TASK DETAILS>
Turn the following records into a JSON list of strings, with each line as its own string and blank lines omitted. Apply this to every record.

A run of records>
┄┄┄┄┄┄┄┄┄┄┄┄┄┄┄┄┄┄┄┄
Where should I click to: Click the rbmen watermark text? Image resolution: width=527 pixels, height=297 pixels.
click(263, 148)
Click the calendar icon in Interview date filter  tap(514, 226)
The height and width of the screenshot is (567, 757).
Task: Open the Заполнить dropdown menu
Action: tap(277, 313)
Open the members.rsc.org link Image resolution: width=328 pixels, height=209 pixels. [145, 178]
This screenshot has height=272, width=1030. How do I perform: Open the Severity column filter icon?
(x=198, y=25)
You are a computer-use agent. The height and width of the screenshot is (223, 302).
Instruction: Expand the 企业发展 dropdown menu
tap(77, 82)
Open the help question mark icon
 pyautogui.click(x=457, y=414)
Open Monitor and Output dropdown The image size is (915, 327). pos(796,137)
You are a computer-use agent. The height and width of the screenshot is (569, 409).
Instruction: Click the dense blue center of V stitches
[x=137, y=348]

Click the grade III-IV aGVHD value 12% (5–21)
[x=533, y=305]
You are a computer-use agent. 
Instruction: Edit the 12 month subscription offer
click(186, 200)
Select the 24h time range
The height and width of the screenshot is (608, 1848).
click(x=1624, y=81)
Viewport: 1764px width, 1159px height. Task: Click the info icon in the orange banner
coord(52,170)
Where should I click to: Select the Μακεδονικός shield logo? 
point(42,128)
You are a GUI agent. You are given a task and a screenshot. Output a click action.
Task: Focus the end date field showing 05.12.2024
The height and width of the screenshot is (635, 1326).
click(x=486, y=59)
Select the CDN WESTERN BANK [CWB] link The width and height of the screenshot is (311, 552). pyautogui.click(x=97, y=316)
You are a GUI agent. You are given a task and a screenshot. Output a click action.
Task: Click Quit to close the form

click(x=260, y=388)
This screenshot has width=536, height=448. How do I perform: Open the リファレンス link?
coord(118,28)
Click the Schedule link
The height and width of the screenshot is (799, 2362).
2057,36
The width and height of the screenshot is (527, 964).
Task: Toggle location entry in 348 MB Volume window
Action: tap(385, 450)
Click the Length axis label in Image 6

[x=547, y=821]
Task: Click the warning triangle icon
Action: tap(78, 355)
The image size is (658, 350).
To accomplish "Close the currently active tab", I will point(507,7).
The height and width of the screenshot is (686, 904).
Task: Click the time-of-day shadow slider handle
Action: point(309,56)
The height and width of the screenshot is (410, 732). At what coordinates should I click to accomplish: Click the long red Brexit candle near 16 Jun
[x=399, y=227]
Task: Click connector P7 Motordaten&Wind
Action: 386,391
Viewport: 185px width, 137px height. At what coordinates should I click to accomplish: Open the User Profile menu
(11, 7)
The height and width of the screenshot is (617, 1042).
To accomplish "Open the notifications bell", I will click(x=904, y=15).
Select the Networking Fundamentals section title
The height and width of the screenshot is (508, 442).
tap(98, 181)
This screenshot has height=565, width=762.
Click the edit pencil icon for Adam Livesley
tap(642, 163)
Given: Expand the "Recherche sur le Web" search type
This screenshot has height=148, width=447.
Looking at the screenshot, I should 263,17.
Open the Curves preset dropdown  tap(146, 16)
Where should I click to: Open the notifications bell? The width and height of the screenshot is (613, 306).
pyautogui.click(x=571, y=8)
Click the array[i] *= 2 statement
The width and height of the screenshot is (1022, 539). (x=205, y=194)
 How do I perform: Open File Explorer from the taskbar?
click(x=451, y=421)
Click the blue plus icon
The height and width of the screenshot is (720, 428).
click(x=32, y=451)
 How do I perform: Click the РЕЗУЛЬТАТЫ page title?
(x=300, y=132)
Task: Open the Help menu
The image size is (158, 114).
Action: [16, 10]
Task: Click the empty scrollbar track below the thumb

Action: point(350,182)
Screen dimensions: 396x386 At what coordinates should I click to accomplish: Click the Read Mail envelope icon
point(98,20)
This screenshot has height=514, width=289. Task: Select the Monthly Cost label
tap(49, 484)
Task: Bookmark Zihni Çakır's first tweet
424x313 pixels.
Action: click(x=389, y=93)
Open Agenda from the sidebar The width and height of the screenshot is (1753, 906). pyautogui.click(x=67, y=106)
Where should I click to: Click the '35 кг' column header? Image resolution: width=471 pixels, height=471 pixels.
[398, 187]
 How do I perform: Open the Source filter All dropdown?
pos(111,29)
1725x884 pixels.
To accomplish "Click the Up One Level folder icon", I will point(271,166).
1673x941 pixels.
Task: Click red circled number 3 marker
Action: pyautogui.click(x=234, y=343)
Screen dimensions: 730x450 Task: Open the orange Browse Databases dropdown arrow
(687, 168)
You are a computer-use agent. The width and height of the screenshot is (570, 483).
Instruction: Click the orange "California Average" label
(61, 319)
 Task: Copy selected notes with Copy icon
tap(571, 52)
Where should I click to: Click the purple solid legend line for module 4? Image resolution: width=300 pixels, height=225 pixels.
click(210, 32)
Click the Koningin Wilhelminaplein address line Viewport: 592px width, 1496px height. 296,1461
┄┄┄┄┄┄┄┄┄┄┄┄┄┄┄┄┄┄┄┄
THE SOLUTION>
[
  "Where should I click to: Click the rbmen watermark text? Image resolution: width=527 pixels, height=297 pixels.",
  "click(263, 148)",
  "Click the calendar icon in Interview date filter  tap(514, 226)",
  "The height and width of the screenshot is (567, 757).",
  "Task: Open the Заполнить dropdown menu",
  "Action: tap(277, 313)",
  "Open the members.rsc.org link Image resolution: width=328 pixels, height=209 pixels. [145, 178]",
  "This screenshot has height=272, width=1030. How do I perform: Open the Severity column filter icon?",
  "(x=198, y=25)",
  "You are a computer-use agent. The height and width of the screenshot is (223, 302).",
  "Instruction: Expand the 企业发展 dropdown menu",
  "tap(77, 82)",
  "Open the help question mark icon",
  " pyautogui.click(x=457, y=414)",
  "Open Monitor and Output dropdown The image size is (915, 327). pos(796,137)",
  "You are a computer-use agent. The height and width of the screenshot is (569, 409).",
  "Instruction: Click the dense blue center of V stitches",
  "[x=137, y=348]",
  "Click the grade III-IV aGVHD value 12% (5–21)",
  "[x=533, y=305]",
  "You are a computer-use agent. ",
  "Instruction: Edit the 12 month subscription offer",
  "click(186, 200)",
  "Select the 24h time range",
  "The height and width of the screenshot is (608, 1848).",
  "click(x=1624, y=81)",
  "Viewport: 1764px width, 1159px height. Task: Click the info icon in the orange banner",
  "coord(52,170)",
  "Where should I click to: Select the Μακεδονικός shield logo? ",
  "point(42,128)",
  "You are a GUI agent. You are given a task and a screenshot. Output a click action.",
  "Task: Focus the end date field showing 05.12.2024",
  "The height and width of the screenshot is (635, 1326).",
  "click(x=486, y=59)",
  "Select the CDN WESTERN BANK [CWB] link The width and height of the screenshot is (311, 552). pyautogui.click(x=97, y=316)",
  "You are a GUI agent. You are given a task and a screenshot. Output a click action.",
  "Task: Click Quit to close the form",
  "click(x=260, y=388)",
  "This screenshot has width=536, height=448. How do I perform: Open the リファレンス link?",
  "coord(118,28)",
  "Click the Schedule link",
  "The height and width of the screenshot is (799, 2362).",
  "2057,36",
  "The width and height of the screenshot is (527, 964).",
  "Task: Toggle location entry in 348 MB Volume window",
  "Action: tap(385, 450)",
  "Click the Length axis label in Image 6",
  "[x=547, y=821]",
  "Task: Click the warning triangle icon",
  "Action: tap(78, 355)",
  "The image size is (658, 350).",
  "To accomplish \"Close the currently active tab\", I will point(507,7).",
  "The height and width of the screenshot is (686, 904).",
  "Task: Click the time-of-day shadow slider handle",
  "Action: point(309,56)",
  "The height and width of the screenshot is (410, 732). At what coordinates should I click to accomplish: Click the long red Brexit candle near 16 Jun",
  "[x=399, y=227]",
  "Task: Click connector P7 Motordaten&Wind",
  "Action: 386,391",
  "Viewport: 185px width, 137px height. At what coordinates should I click to accomplish: Open the User Profile menu",
  "(11, 7)",
  "The height and width of the screenshot is (617, 1042).",
  "To accomplish \"Open the notifications bell\", I will click(x=904, y=15).",
  "Select the Networking Fundamentals section title",
  "The height and width of the screenshot is (508, 442).",
  "tap(98, 181)",
  "This screenshot has height=565, width=762.",
  "Click the edit pencil icon for Adam Livesley",
  "tap(642, 163)",
  "Given: Expand the \"Recherche sur le Web\" search type",
  "This screenshot has height=148, width=447.",
  "Looking at the screenshot, I should 263,17.",
  "Open the Curves preset dropdown  tap(146, 16)",
  "Where should I click to: Open the notifications bell? The width and height of the screenshot is (613, 306).",
  "pyautogui.click(x=571, y=8)",
  "Click the array[i] *= 2 statement",
  "The width and height of the screenshot is (1022, 539). (x=205, y=194)",
  " How do I perform: Open File Explorer from the taskbar?",
  "click(x=451, y=421)",
  "Click the blue plus icon",
  "The height and width of the screenshot is (720, 428).",
  "click(x=32, y=451)",
  " How do I perform: Click the РЕЗУЛЬТАТЫ page title?",
  "(x=300, y=132)",
  "Task: Open the Help menu",
  "The image size is (158, 114).",
  "Action: [16, 10]",
  "Task: Click the empty scrollbar track below the thumb",
  "Action: point(350,182)",
  "Screen dimensions: 396x386 At what coordinates should I click to accomplish: Click the Read Mail envelope icon",
  "point(98,20)",
  "This screenshot has height=514, width=289. Task: Select the Monthly Cost label",
  "tap(49, 484)",
  "Task: Bookmark Zihni Çakır's first tweet",
  "424x313 pixels.",
  "Action: click(x=389, y=93)",
  "Open Agenda from the sidebar The width and height of the screenshot is (1753, 906). pyautogui.click(x=67, y=106)",
  "Where should I click to: Click the '35 кг' column header? Image resolution: width=471 pixels, height=471 pixels.",
  "[398, 187]",
  " How do I perform: Open the Source filter All dropdown?",
  "pos(111,29)",
  "1725x884 pixels.",
  "To accomplish \"Click the Up One Level folder icon\", I will point(271,166).",
  "1673x941 pixels.",
  "Task: Click red circled number 3 marker",
  "Action: pyautogui.click(x=234, y=343)",
  "Screen dimensions: 730x450 Task: Open the orange Browse Databases dropdown arrow",
  "(687, 168)",
  "You are a computer-use agent. The width and height of the screenshot is (570, 483).",
  "Instruction: Click the orange \"California Average\" label",
  "(61, 319)",
  " Task: Copy selected notes with Copy icon",
  "tap(571, 52)",
  "Where should I click to: Click the purple solid legend line for module 4? Image resolution: width=300 pixels, height=225 pixels.",
  "click(210, 32)",
  "Click the Koningin Wilhelminaplein address line Viewport: 592px width, 1496px height. 296,1461"
]